Dataset entries
=== Begin Enclosure ===

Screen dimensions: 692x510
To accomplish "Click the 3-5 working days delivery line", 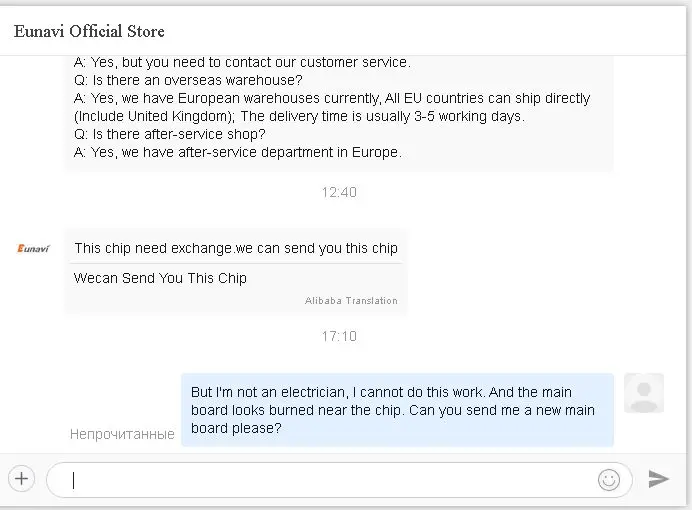I will [300, 116].
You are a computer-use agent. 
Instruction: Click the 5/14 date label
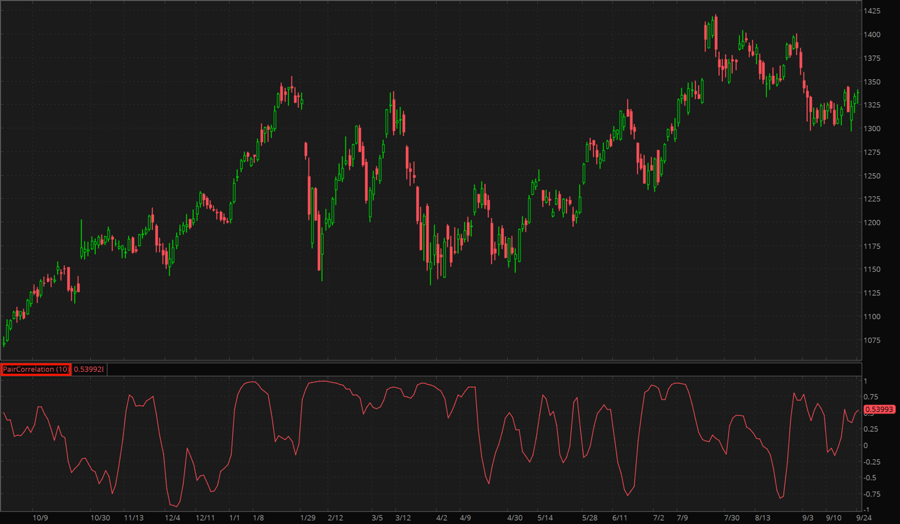pyautogui.click(x=545, y=517)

=== End Enclosure ===

WHAT IS BEING ASKED
Word-for-word restatement: every line from the one with "You are a computer-use agent." through the final line of the data, both ends included, pictures excluded.

WRITTEN SOLUTION
You are a computer-use agent. 
Instruction: Click the 5/14 date label
pyautogui.click(x=545, y=517)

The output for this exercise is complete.